Document excerpt:
========================

When Indiana first became a state, circuit courts were the only courts in each county. Therefore, circuit courts traditionally heard ALL civil and criminal cases. Today, circuit courts continue to have unlimited trial jurisdiction, EXCEPT when exclusive or concurrent (shared) jurisdiction is conferred upon other courts.

Jurisdiction of Indiana Trial Courts

Circuit Courts. Unlimited trial jurisdiction in all cases, except when exclusive or concurrent jurisdiction is conferred upon other courts.

Appellate jurisdiction over appeals from city and town courts.

Superior Courts. Trial jurisdiction and organization varies from county to county.

Appellate jurisdiction over appeals from city and town courts.

City/Town Courts. Jurisdiction varies depending upon the size of the city

In counties without superior courts, the circuit courts in addition to all other cases, also handle small claims cases, such as civil disputes involving less than $6,000 and minor offenses, such as misdemeanors, ordinance violations, and Class D felonies. Class D felonies are the lowest level (least serious) of felony charges. Circuit courts also have appellate jurisdiction over appeals from city and town courts.

Superior Courts
As local needs grew and more trial courts became necessary, the Indiana General Assembly created additional courts called superior courts. The majority of Indiana trial courts are superior courts and almost all Indiana counties have superior courts in addition to their circuit court.

========================

Data:

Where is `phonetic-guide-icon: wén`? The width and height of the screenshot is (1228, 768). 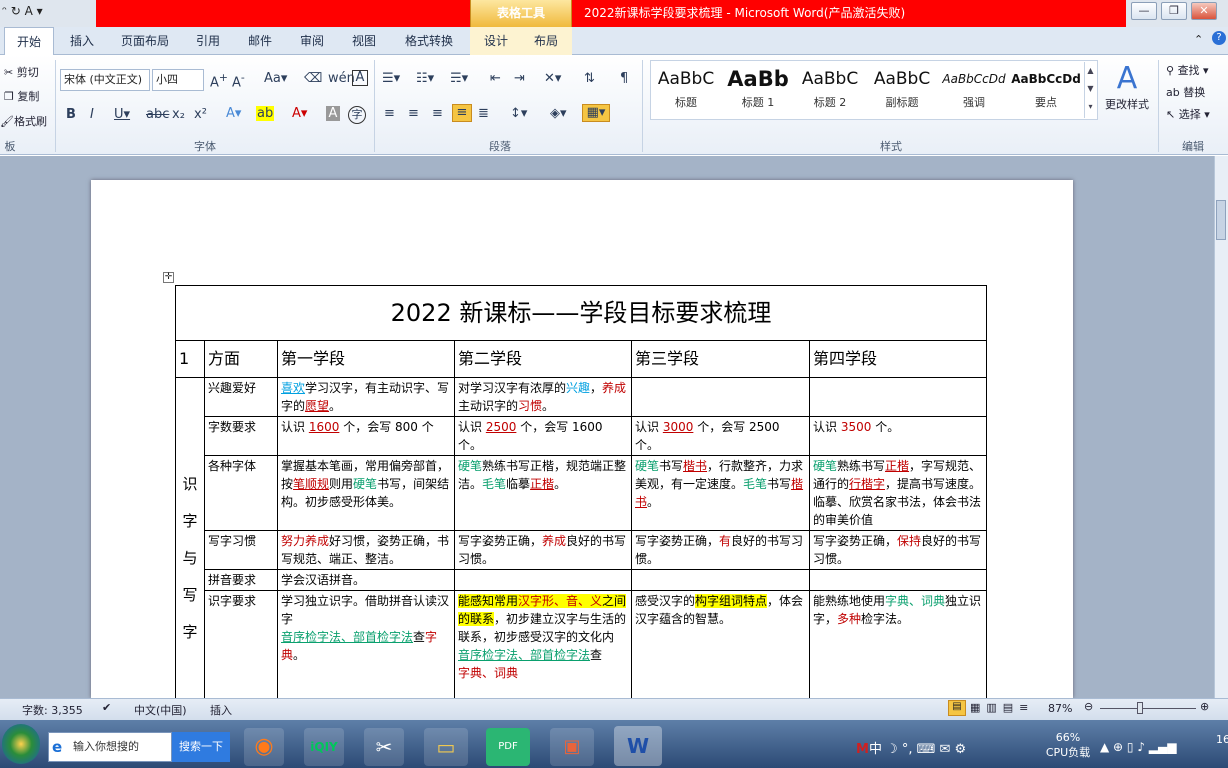
phonetic-guide-icon: wén is located at coordinates (342, 78).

========================

What this exercise asks:
1. Answer these questions using the Indiana trial courts text:
(a) What were the only courts in each county when Indiana first became a state?
(b) In counties without superior courts, what amount marks the civil disputes that circuit courts hear as small claims?
(c) Which body created the superior courts?
2. Carry on the Indiana trial courts text from the point where it ends.

Answers below:
1.
(a) Circuit courts.
(b) Civil disputes involving less than $6,000.
(c) The Indiana General Assembly.

2.
For the most part, superior courts have general jurisdiction, so they can hear ALL civil and criminal cases. Superior courts are also charged with establishing small claims and minor offense divisions.

City/Town Courts

City and town courts may be created by local ordinance (local law). Currently there are forty-seven city courts and twenty-eight town courts in Indiana. Plainfield, Avon, Carmel, and Jamestown are just a few examples of cities and towns that have city/town courts. City and town courts handle minor offenses such as violations of city ordinances (laws), misdemeanors, and infractions. These courts commonly handle traffic matters. City and town courts are not courts of record, so appeals from city and town courts go to the circuit or superior courts and are decided as if they have never been to court before. Did you know that with some exceptions, the city and town court judges are not required to be attorneys?